Reproduce every one of the following entries word for word, keeping each on its own line.

● Given data:
++++++++++++++++++++

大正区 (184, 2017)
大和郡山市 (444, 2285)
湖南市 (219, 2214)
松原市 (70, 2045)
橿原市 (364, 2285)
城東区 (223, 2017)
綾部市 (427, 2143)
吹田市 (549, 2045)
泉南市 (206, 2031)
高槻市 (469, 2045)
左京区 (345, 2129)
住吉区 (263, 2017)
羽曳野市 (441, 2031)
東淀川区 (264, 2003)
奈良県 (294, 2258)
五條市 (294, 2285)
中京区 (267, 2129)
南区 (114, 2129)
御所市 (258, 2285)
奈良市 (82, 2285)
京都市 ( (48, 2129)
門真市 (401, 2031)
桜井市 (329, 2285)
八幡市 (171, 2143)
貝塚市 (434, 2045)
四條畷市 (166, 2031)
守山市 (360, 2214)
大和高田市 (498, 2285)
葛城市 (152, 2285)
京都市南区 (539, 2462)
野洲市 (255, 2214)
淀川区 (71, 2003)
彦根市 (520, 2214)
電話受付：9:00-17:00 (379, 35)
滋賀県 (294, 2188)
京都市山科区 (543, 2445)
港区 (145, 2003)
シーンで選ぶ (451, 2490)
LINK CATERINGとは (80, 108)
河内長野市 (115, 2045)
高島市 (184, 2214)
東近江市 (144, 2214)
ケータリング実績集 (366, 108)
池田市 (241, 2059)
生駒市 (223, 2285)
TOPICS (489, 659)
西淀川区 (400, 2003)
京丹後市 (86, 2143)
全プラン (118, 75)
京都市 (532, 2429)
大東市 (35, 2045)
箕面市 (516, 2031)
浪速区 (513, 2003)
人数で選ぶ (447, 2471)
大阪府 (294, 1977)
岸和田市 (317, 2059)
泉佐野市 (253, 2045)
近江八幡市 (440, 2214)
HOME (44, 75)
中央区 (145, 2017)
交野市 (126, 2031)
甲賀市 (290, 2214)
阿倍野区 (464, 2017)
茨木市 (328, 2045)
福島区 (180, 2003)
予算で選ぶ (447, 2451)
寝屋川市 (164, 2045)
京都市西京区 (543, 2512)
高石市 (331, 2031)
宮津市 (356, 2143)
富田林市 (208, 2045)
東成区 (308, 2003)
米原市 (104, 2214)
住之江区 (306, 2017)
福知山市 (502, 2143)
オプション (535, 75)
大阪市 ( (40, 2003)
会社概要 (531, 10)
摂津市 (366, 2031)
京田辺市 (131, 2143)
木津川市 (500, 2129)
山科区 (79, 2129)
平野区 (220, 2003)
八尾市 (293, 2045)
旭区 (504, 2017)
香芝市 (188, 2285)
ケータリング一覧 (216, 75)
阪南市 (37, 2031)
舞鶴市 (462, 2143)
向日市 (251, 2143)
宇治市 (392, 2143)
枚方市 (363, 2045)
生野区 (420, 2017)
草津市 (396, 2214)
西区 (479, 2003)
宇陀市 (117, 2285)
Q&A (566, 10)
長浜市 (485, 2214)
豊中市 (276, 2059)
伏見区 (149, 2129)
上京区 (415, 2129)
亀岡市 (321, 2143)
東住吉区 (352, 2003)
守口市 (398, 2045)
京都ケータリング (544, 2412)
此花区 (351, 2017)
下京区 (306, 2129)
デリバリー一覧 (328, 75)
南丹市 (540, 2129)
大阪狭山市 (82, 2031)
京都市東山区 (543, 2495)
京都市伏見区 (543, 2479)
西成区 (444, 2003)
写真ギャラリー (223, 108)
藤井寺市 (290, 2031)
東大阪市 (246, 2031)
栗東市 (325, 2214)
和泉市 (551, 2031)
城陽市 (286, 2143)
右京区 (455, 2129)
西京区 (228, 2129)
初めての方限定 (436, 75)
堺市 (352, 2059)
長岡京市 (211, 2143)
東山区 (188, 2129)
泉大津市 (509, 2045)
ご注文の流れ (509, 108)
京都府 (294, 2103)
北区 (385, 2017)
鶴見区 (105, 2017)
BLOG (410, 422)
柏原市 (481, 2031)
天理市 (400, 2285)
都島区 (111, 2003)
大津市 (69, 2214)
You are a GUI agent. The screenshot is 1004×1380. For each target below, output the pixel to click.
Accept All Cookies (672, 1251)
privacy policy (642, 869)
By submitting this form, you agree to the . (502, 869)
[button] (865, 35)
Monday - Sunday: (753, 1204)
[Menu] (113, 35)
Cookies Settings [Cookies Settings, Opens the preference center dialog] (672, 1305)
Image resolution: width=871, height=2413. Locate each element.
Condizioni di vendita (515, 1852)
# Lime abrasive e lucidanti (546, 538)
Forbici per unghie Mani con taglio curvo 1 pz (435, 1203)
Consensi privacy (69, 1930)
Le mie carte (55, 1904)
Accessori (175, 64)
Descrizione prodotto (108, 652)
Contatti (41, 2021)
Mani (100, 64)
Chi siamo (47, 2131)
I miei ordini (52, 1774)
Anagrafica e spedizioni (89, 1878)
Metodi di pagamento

++++++++++++++++++++

● Result:
大正区 (184, 2017)
大和郡山市 (444, 2285)
湖南市 (219, 2214)
松原市 (70, 2045)
橿原市 (364, 2285)
城東区 (223, 2017)
綾部市 (427, 2143)
吹田市 (549, 2045)
泉南市 (206, 2031)
高槻市 (469, 2045)
左京区 (345, 2129)
住吉区 (263, 2017)
羽曳野市 (441, 2031)
東淀川区 (264, 2003)
奈良県 (294, 2258)
五條市 (294, 2285)
中京区 (267, 2129)
南区 (114, 2129)
御所市 (258, 2285)
奈良市 (82, 2285)
京都市 ( (48, 2129)
門真市 (401, 2031)
桜井市 (329, 2285)
八幡市 (171, 2143)
貝塚市 (434, 2045)
四條畷市 (166, 2031)
守山市 (360, 2214)
大和高田市 (498, 2285)
葛城市 (152, 2285)
京都市南区 (539, 2462)
野洲市 (255, 2214)
淀川区 (71, 2003)
彦根市 (520, 2214)
電話受付：9:00-17:00 (379, 35)
滋賀県 (294, 2188)
京都市山科区 (543, 2445)
港区 (145, 2003)
シーンで選ぶ (451, 2490)
LINK CATERINGとは (80, 108)
河内長野市 (115, 2045)
高島市 (184, 2214)
東近江市 (144, 2214)
ケータリング実績集 (366, 108)
池田市 (241, 2059)
生駒市 (223, 2285)
TOPICS (489, 659)
西淀川区 (400, 2003)
京丹後市 (86, 2143)
全プラン (118, 75)
京都市 (532, 2429)
大東市 (35, 2045)
箕面市 (516, 2031)
浪速区 (513, 2003)
人数で選ぶ (447, 2471)
大阪府 (294, 1977)
岸和田市 (317, 2059)
泉佐野市 (253, 2045)
近江八幡市 (440, 2214)
HOME (44, 75)
中央区 (145, 2017)
交野市 (126, 2031)
甲賀市 (290, 2214)
阿倍野区 (464, 2017)
茨木市 (328, 2045)
福島区 (180, 2003)
予算で選ぶ (447, 2451)
寝屋川市 (164, 2045)
京都市西京区 (543, 2512)
高石市 (331, 2031)
宮津市 (356, 2143)
富田林市 (208, 2045)
東成区 (308, 2003)
米原市 (104, 2214)
住之江区 (306, 2017)
福知山市 (502, 2143)
オプション (535, 75)
大阪市 ( (40, 2003)
会社概要 (531, 10)
摂津市 (366, 2031)
京田辺市 (131, 2143)
木津川市 (500, 2129)
山科区 (79, 2129)
平野区 (220, 2003)
八尾市 (293, 2045)
旭区 (504, 2017)
香芝市 (188, 2285)
ケータリング一覧 (216, 75)
阪南市 (37, 2031)
舞鶴市 (462, 2143)
向日市 (251, 2143)
宇治市 (392, 2143)
枚方市 (363, 2045)
生野区 (420, 2017)
草津市 (396, 2214)
西区 (479, 2003)
宇陀市 (117, 2285)
Q&A (566, 10)
長浜市 (485, 2214)
豊中市 (276, 2059)
伏見区 (149, 2129)
上京区 (415, 2129)
亀岡市 (321, 2143)
東住吉区 (352, 2003)
守口市 (398, 2045)
京都ケータリング (544, 2412)
此花区 (351, 2017)
下京区 (306, 2129)
デリバリー一覧 (328, 75)
南丹市 (540, 2129)
大阪狭山市 (82, 2031)
京都市東山区 (543, 2495)
京都市伏見区 (543, 2479)
西成区 (444, 2003)
写真ギャラリー (223, 108)
藤井寺市 (290, 2031)
東大阪市 (246, 2031)
栗東市 (325, 2214)
和泉市 (551, 2031)
城陽市 (286, 2143)
右京区 (455, 2129)
西京区 (228, 2129)
初めての方限定 (436, 75)
堺市 (352, 2059)
長岡京市 (211, 2143)
東山区 (188, 2129)
泉大津市 (509, 2045)
ご注文の流れ (509, 108)
京都府 (294, 2103)
北区 (385, 2017)
鶴見区 (105, 2017)
BLOG (410, 422)
柏原市 (481, 2031)
天理市 (400, 2285)
都島区 (111, 2003)
大津市 (69, 2214)
You are a GUI agent. The screenshot is 1004×1380. For each target below, output the pixel to click.
Accept All Cookies (672, 1251)
privacy policy (642, 869)
By submitting this form, you agree to the . (502, 869)
[button] (865, 35)
Monday - Sunday: (753, 1204)
[Menu] (113, 35)
Cookies Settings [Cookies Settings, Opens the preference center dialog] (672, 1305)
Image resolution: width=871, height=2413. Locate each element.
Condizioni di vendita (515, 1852)
# Lime abrasive e lucidanti (546, 538)
Forbici per unghie Mani con taglio curvo 1 pz (435, 1203)
Consensi privacy (69, 1930)
Le mie carte (55, 1904)
Accessori (175, 64)
Descrizione prodotto (108, 652)
Contatti (41, 2021)
Mani (100, 64)
Chi siamo (47, 2131)
I miei ordini (52, 1774)
Anagrafica e spedizioni (89, 1878)
Metodi di pagamento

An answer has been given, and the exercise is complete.